Age was found to be positively associated with OOP expenditure in medicines, suggesting that as age increases, the probability of spending OOP on medicines increases. This finding is consistent with other studies showing that OOP expenditure on medicines increases with age, with proximity to death resulting in higher medicine expenditure (55, 56). In the context of Saudi Arabia, two plausible reasons explain why increasing age is significantly linked to an increased likelihood of OOP expenditure in medicines. First, aging is often associated with medical complications, including chronic diseases. As a result, in cases where there are no medicines available in public health facilities for such conditions, medicines are acquired from private health facilities through OOP spending (10). Second, polypharmacy constitutes a high proportion of expenditure on medicines, especially among older adults. Aging places individuals at risk of multi-morbidity due to associated physiological and pathological changes and thereby increases the chances of being prescribed multiple medications (57).
In addition, the results showed an increased likelihood of OOP expenditure on medicines at all levels of education compared with that of individuals without primary school education. This finding indicates that individuals at all levels of education may be aware of the importance of health and have acquired more knowledge about healthcare alternatives, including OOP spending on medicines. This conclusion corroborates research performed in other highly developed and literate nations where the majority of the population exhibits a sufficient level of knowledge about their health (58, 59). The expectation was that individuals with higher education levels would spend more OOP on medicines compared to those with lower education due to affordability. Moreover, although healthcare services in the KSA are provided free at the point of use regardless of education level, the difference in OOP expenditure on medicines may reflect the unavailability of some medicines in public facilities (24, 25). The provision of free healthcare services by the KSA to the general public may not be sustainable, especially as the cost of financing healthcare in the Kingdom of Saudi Arabia is exacerbated by the current rapid demographic changes, population aging, epidemiological transition, and increasing prices of medical technology (60).
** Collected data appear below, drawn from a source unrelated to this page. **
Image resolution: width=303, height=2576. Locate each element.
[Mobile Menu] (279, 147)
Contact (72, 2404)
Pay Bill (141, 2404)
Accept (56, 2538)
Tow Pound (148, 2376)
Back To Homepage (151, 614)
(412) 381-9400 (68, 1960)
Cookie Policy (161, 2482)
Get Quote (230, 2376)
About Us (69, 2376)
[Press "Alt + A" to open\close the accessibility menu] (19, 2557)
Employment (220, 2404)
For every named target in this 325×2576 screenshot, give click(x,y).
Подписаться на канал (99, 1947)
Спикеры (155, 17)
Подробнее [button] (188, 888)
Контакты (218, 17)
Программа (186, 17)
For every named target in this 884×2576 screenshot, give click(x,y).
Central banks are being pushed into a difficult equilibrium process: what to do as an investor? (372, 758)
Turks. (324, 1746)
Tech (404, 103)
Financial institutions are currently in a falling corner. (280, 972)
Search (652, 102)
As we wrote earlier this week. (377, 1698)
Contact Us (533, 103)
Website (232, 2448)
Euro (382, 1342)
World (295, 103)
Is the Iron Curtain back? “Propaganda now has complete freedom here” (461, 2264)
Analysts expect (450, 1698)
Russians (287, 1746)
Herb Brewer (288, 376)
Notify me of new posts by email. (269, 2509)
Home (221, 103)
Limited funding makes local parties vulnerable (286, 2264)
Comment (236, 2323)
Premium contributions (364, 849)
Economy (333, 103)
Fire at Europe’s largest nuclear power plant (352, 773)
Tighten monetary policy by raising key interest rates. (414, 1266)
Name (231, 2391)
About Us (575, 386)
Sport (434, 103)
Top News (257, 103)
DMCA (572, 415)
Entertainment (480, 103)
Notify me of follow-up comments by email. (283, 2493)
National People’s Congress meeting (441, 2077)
We also found that suffering from a chronic condition increased the likelihood of OOP expenditure on medicines among the sampled respondents. This finding is in line with earlier published studies in both LMICs and HICs (61–63). For instance, Chen et al. (62) found that the OOP expenditure for patients with chronic diseases was more than three times higher than that of patients without chronic conditions. Excess spending on medicines for chronic illnesses is incessant, and, in the long-term, the compounding effects of OOP costs arising from chronic illnesses—together with lost income—can result in severe financial hardship, leading to catastrophic expenditure on medicines. In the context of the KSA, this finding highlights that public healthcare systems do not necessarily eliminate increased OOP expenditure on medicines.
Average household monthly income was significantly associated with OOP expenditure on medicines, suggesting that individuals earning higher income had a higher probability of OOP spending on medicines. Although this finding corroborates the results of related research in other regions (64, 65), it indicates a low probability of catastrophic expenditure in the KSA. However, it is possible that continued OOP expenditures on medicines can lead to catastrophic health expenditures and impoverishment in the long run, even in households with high monthly incomes.
Marital status and employment status showed negative coefficients in the Tobit model, indicating that married and employed individuals had a lower probability of OOP spending on medicines. These associations can be explained by the existence of medical insurance coverage, which is provided to employed individuals and their families in the country as a benefit package. This is consistent with the findings from other studies showing that medical insurance reduces the probability of OOP expenditure in health (66, 67). Moreover, being married has been significantly associated with medical insurance coverage in Saudi Arabia (22).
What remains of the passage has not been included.